Ohio health officials are notifying 59,000 state residents that they were inadvertently identified as behavioral-health patients in mailed correspondence, resulting in a breach of protected health information.
In February, the Ohio Department of Mental Health & Addiction Services sent postcards to former patients that read "Your Consumer Voice," strongly inferring that the recipient had used the agency's services.
The agency received a complaint from a woman whose son received one of the 10,000 cards inviting patients to take an online survey. It was the only complaint, according to agency spokesman Eric Wandersleben.
“If that card fell into someone's hands and they were to check out the survey link, you could make the connection as someone receiving services in our system,” Wandersleben said. “Obviously, (the postcards) should have been in an envelope.”

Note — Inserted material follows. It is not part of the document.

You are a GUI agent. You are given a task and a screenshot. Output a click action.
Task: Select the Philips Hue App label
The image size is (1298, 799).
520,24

The agency took the complaint seriously, he said, notifying the feds, informing the patients, reviewing agency privacy policies, reprimanding (but not discharging) the individual deemed most responsible, and providing employees in its research division with a “deeper dive” into relevant data privacy laws, he said.

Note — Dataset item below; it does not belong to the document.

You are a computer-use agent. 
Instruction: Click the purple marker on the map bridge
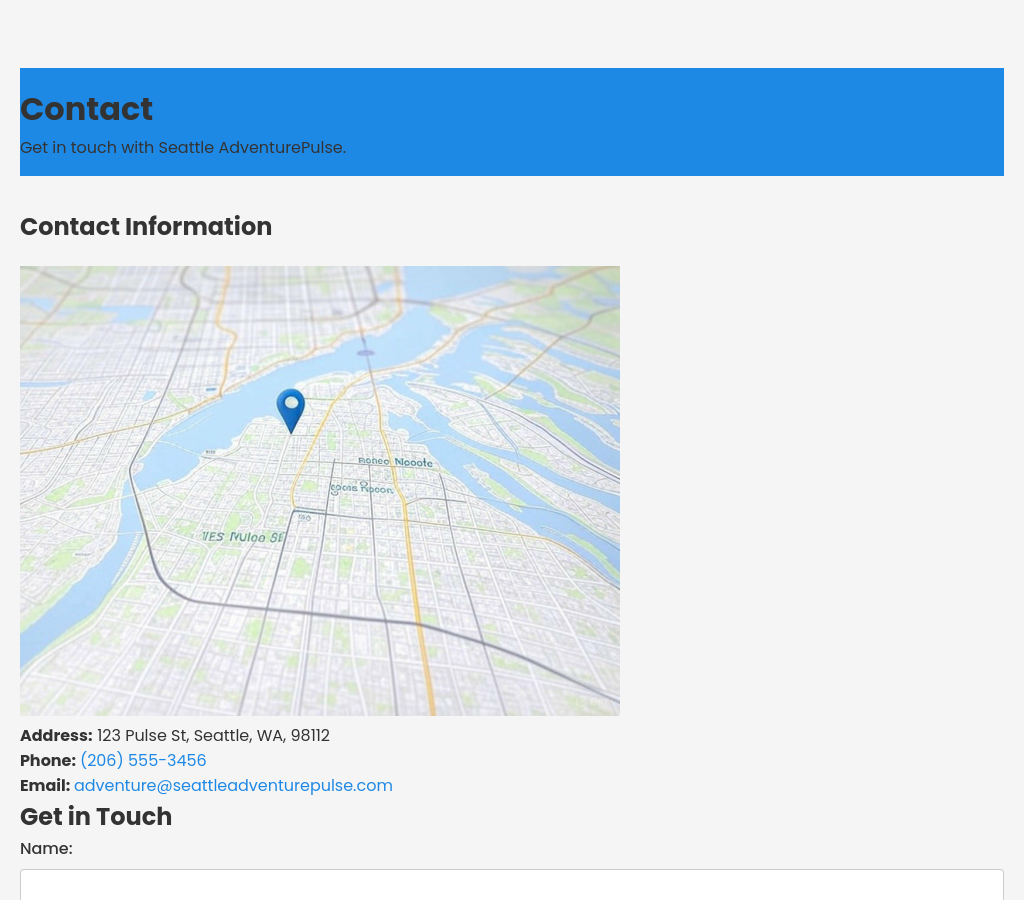click(x=366, y=352)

The agency has been conducting the surveys—without any previous patient complaints—as part of a quality improvement program, aiming to gauge individuals' treatment experiences and to gather data for a federal grant, he said.
Thus far in the U.S., the medical records of more than 158 million individuals have been exposed in 1,540 data breaches involving 500 or more individuals' records reported to the HHS' Office for Civil Rights and posted on its “wall of shame” website. Many thousands more records have been reported as compromised in tens of thousands of lesser breaches, according to the OCR.
Information-technology security experts predict 2016 could be worse for healthcare data breaches than 2015, the worst year since the OCR began publicly tracking them in 2009. And government healthcare agencies have not been immune.
In February, federal authorities notified officials at the Florida Department of Health in Palm Beach County that confidential information on about 1,000 of the county agency's patients had been breached.